Request: Return every line of the listing below as a JSON array of strings, one string per line, skipping blank lines and leaving out the pictures.

Records to process:
------------------------------------------------
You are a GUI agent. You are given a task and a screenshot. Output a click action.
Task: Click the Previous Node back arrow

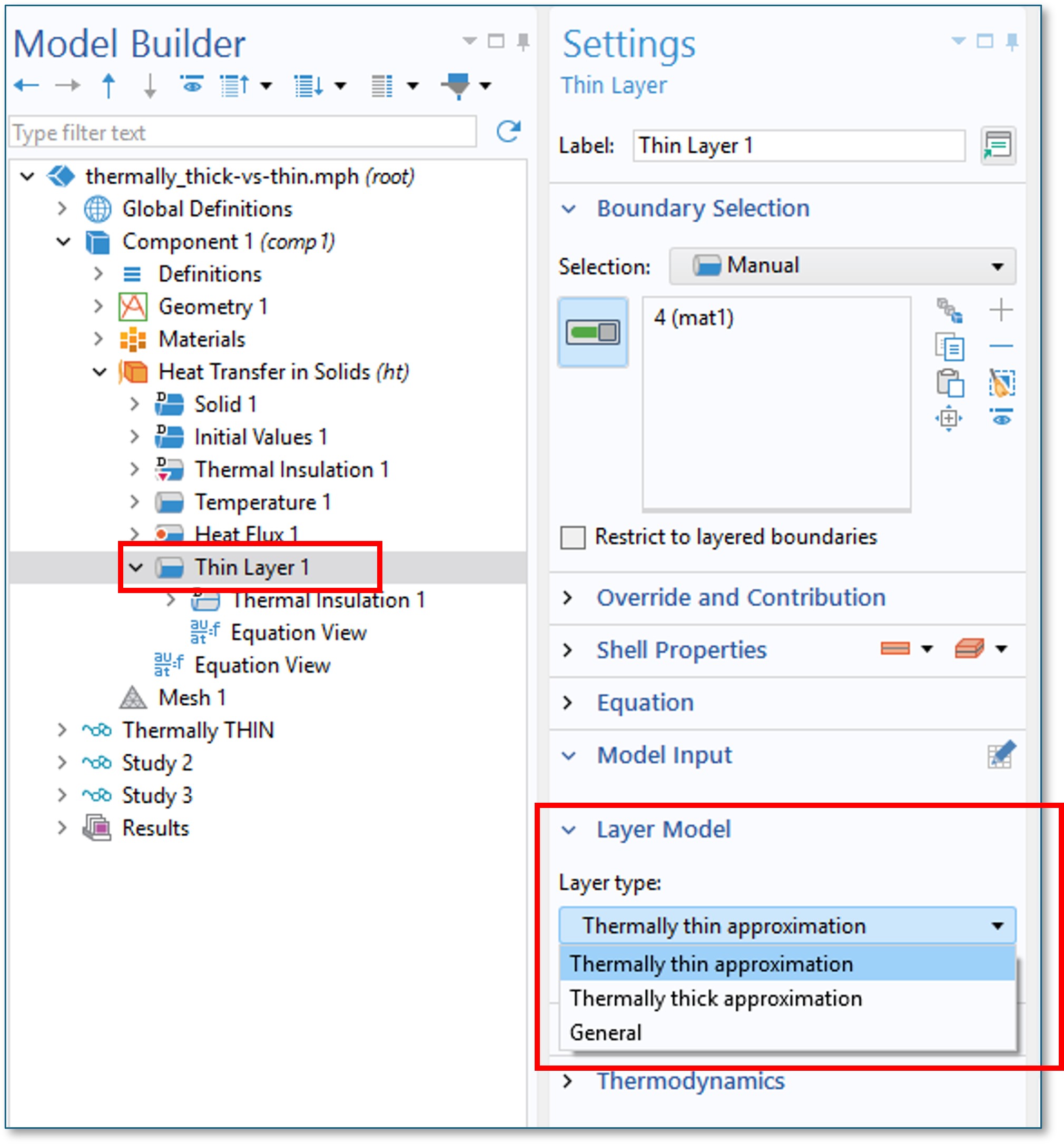tap(26, 86)
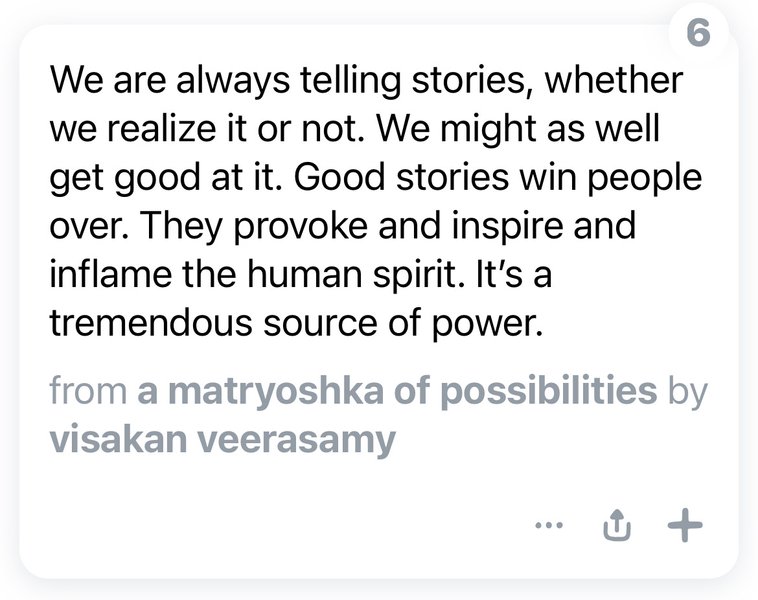This screenshot has height=600, width=758.
Task: Click the word 'veerasamy' in author name
Action: (297, 439)
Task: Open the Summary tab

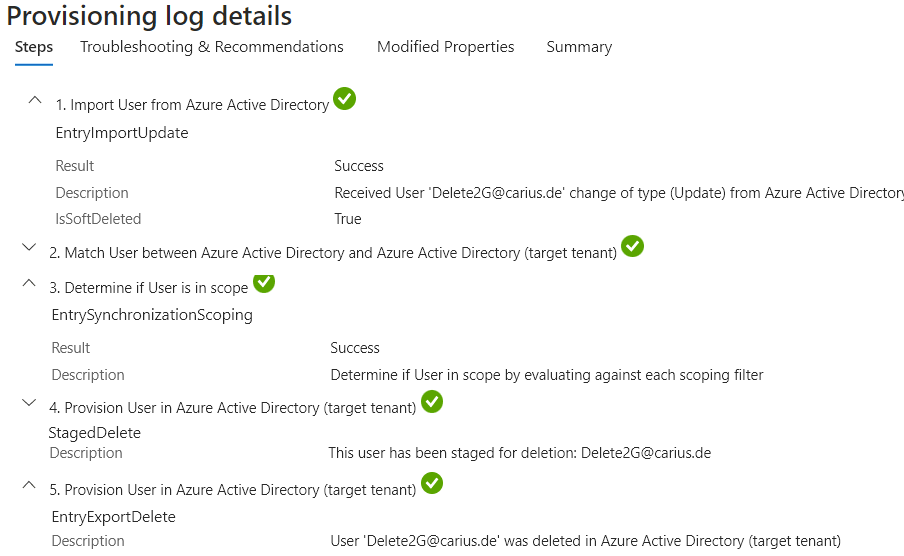Action: pos(579,47)
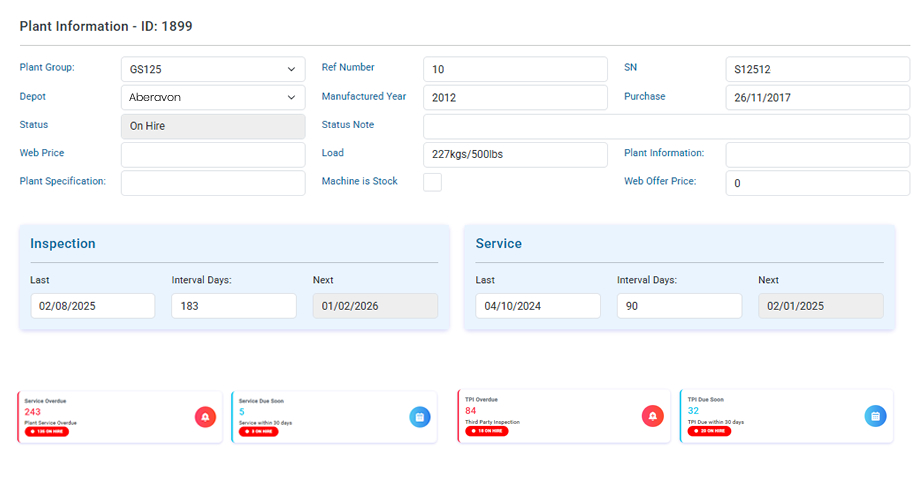Click into the Manufactured Year field
The width and height of the screenshot is (922, 500).
(x=515, y=97)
------------------------------------------------
Solution:
[
  "You are a GUI agent. You are given a task and a screenshot. Output a click action.",
  "Task: Click the Previous Node back arrow",
  "tap(26, 86)",
  "This screenshot has height=600, width=758.",
  "Task: Click the word 'veerasamy' in author name",
  "Action: (297, 439)",
  "Task: Open the Summary tab",
  "Action: pos(579,47)",
  "Click into the Manufactured Year field",
  "The width and height of the screenshot is (922, 500).",
  "(x=515, y=97)"
]